═════ ENTRIES PROVIDED ═════

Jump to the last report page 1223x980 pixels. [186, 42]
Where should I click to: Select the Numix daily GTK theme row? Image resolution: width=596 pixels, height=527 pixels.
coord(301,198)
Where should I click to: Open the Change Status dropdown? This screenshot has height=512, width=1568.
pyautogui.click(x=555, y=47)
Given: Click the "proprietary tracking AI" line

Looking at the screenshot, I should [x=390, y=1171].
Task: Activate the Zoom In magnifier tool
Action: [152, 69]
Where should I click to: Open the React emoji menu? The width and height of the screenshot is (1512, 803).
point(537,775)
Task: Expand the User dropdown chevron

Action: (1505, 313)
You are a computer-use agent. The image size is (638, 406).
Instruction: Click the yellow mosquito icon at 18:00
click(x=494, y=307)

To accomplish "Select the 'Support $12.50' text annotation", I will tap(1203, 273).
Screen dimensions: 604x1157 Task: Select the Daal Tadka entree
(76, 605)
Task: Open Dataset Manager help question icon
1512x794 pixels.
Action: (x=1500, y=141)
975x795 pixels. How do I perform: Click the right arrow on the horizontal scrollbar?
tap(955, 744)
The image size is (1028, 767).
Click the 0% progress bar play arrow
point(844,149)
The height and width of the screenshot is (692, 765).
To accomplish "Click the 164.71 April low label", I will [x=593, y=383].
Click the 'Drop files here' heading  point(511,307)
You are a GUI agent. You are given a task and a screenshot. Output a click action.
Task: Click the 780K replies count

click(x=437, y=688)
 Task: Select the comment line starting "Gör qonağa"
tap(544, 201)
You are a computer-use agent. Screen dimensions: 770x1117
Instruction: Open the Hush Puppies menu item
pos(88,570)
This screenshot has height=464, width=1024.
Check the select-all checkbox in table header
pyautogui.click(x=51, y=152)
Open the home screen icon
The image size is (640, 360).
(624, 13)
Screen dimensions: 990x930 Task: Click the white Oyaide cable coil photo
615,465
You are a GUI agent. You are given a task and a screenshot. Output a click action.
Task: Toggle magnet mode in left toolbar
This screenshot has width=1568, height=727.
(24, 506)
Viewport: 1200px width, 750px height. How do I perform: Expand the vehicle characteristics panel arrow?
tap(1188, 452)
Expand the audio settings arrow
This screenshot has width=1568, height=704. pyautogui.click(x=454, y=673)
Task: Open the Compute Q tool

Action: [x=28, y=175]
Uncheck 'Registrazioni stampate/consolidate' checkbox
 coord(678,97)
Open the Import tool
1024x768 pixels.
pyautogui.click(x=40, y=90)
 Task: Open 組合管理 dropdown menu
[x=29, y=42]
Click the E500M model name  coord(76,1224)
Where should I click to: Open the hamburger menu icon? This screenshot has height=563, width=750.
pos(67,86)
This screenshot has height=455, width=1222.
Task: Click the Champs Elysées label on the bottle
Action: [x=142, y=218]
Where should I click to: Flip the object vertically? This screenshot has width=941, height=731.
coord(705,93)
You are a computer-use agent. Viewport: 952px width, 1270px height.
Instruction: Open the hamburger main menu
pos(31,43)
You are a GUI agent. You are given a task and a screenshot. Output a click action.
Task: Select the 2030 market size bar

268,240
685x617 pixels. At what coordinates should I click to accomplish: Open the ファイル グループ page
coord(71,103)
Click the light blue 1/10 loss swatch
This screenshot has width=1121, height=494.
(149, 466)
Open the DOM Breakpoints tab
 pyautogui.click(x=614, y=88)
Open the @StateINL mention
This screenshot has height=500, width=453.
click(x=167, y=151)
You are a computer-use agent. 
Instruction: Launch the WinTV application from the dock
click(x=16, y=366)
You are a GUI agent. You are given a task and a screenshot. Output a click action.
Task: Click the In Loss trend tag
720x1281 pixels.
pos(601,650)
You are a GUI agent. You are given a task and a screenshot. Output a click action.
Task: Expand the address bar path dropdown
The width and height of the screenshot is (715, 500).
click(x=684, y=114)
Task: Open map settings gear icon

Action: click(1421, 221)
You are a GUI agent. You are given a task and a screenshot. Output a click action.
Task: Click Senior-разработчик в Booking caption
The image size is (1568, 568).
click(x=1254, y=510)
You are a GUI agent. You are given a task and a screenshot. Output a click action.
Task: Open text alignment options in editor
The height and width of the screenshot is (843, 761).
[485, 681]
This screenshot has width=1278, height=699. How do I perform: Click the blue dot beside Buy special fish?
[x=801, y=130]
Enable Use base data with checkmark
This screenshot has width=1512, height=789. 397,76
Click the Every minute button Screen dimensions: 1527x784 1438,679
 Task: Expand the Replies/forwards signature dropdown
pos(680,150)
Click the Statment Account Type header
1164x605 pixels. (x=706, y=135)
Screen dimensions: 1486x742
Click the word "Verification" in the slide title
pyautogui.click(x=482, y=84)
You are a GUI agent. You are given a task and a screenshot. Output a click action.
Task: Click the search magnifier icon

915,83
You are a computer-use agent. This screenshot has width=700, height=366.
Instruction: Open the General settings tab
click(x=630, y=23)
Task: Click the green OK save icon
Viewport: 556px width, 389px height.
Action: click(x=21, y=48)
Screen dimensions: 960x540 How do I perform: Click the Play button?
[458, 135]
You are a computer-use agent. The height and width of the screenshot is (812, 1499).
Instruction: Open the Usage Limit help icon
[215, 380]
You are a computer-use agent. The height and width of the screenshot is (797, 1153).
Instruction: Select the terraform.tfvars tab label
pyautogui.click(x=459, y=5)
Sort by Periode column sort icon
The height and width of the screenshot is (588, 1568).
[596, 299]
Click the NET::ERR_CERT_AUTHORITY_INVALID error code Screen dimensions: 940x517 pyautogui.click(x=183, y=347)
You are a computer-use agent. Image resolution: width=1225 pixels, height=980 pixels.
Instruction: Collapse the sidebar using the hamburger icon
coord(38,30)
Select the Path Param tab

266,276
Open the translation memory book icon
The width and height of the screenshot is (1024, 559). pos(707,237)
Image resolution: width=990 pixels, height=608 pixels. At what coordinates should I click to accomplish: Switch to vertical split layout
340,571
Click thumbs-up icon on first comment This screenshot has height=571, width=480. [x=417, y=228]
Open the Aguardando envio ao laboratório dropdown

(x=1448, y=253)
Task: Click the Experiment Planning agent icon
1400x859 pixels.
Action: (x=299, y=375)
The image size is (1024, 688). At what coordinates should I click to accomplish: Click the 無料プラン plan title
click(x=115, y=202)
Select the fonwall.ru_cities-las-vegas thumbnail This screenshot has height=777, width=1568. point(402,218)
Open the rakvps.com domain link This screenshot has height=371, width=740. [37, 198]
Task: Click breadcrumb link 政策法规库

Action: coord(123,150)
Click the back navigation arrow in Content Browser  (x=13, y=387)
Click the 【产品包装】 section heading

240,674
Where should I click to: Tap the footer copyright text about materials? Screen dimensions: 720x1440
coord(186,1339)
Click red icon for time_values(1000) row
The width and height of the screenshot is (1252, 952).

═════

__WHAT THIS TASK INVOLVES__: A copy of each line in the data above that holds the string "will" is needed.

__RESPONSE BELOW__:
To accomplish "Select the 'Support $12.50' text annotation", I will tap(1203, 273).
To accomplish "Click the 164.71 April low label", I will [x=593, y=383].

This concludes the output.